Tuesday, 26 February 2013

Kai Po Che!

This is not a review. Just a few spoiler-ridden thoughts on the movie, which I need to get out of my system.

People all over the world today, including those in urban India, lead increasingly homogenised lives. We watch the same American television programming, use the same kind of brands, and eat the same kind of food.  It’s not just about a job anymore, any job that would support a family back home. Our aspirations for a career revolve around the more first-worldly ideal of finding one’s true calling. Likewise, our movies have come to reflect this (or a more exaggerated version of this) reality. Take the toast-making, skydiving trio of Zindagi Milegi Na Dobara. I can’t help but feel that they would fit in rather more comfortably in New York than Mumbai. Transplant the leads of Dil Chahta Hai to London, and it would make absolutely no difference to the narrative. Which is probably why films like Cocktail and Ekk Main aur Ekk Tu completely dispense with an Indian backdrop. And which is why Kai Po Che is the most refreshing film I have seen in a long time.

Kai Po Che is an Indian film in every sense of the word. Yes, of course there is song-and-dance, and Manja manages to evoke an atmosphere that reams of dialogue could possibly never establish. But more importantly it’s the world Govind, Omi and Ishan inhabit that makes the film resonate so much. You can see the dust, the sweat. Here, an eleven year old’s most pressing concern is the goti championship in his neighbourhood. A young man longingly fingers the plastic covered seats of a new car. Dates are carried out in extreme secrecy. Travelling inside a Roadways bus is more uncomfortable than on the roof. Sure, finding love is important, but achieving other goals (monetary, political or, otherwise) more urgent.  This is a movie where you cheer the Indian Cricket team on for a match you know they have won.

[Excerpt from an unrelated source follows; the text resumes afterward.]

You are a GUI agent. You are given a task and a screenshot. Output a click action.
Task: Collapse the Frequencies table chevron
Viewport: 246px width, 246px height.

Because you know cricket can resolve feuds between friends. That it can magically paper over religious fissures. You pray the ending doesn’t enter the territory, you know it’s heading for, when a dazed Omi finds his Mama injured by Ali’s dad. And when the fatal shot hits, you hold back tears, wishing that Ishan and Govind could sort it all out, Omi and Ishan could sort it all out.

If only Bolly-wood can now come up with an ode to female friendship. One that preferably does not involve two pretty girls falling for the same guy.

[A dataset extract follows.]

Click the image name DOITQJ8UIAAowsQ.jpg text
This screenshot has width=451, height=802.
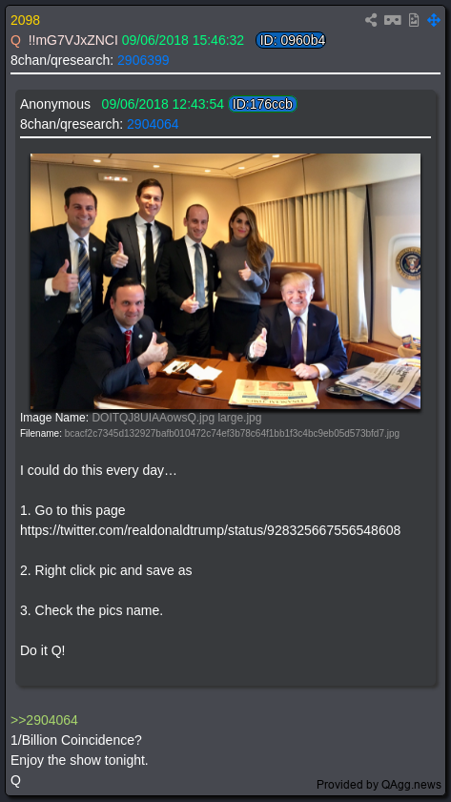point(153,418)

  1. Ok here's mine: What I felt after the last scene was that this is the most sensible representation of India that Bollywood has conjured up in the past 3-4 years, given the trend is to make utterly stupid 100 crore grossing films set in semi-urban/ rural India where a shirt-remover cop does monkey steps(and watching him you don't know whether to laugh or cry or lament) or the glossy ones that you've talked about above. It had all the right ingredients of cricket, friendship, religion pitched in. Everything is so real that your tears flow on uninhibited. Spoiler alert/Side Note: Ishaan HAD to die in the end because he was so pampered and self-obsessed that we wouldn't have fallen in love with him otherwise.
    And as for female friendship, we are in dire need of some cool female writers who can tell the world what a treasure it is. :)

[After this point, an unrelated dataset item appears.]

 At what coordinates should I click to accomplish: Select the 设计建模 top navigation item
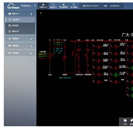point(74,6)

    1. By what I wrote, I didn't mean to say that Dabbang or Singham were bad films (I don't think they were). And Dil Chahta Hai is an all time favourite :)
      Also Zoya Akhtar is female, and she made ZNMD. Good enough credentials, don't you think?

    2. And ooh I was in love with Ishaan, right after the earthquake relief camp scene. Didn't need him to die at all.

    3. It was so hard for me to digest that Ishaan had died, that I had to come up with some plausible excuse for the director/script-writer to kill him ..mostly to console myself. :)
      Yes women are are not. ;)

    4. yes Ishaan didn't need to die to fall in love with...
      he just related to the reality so perfectly that he was a star even before you realised that :)

  2. agreed! a truly indian film through and through. Theres something about these whole "not in india but for indians" films that somehow somewhere limit how much one can relate to them.
    and NO! Ishan should not have died! :( a near fatal injury that he would recover from would do just as well, although it would probably not make for as much as a poignant ending..but it was too sad.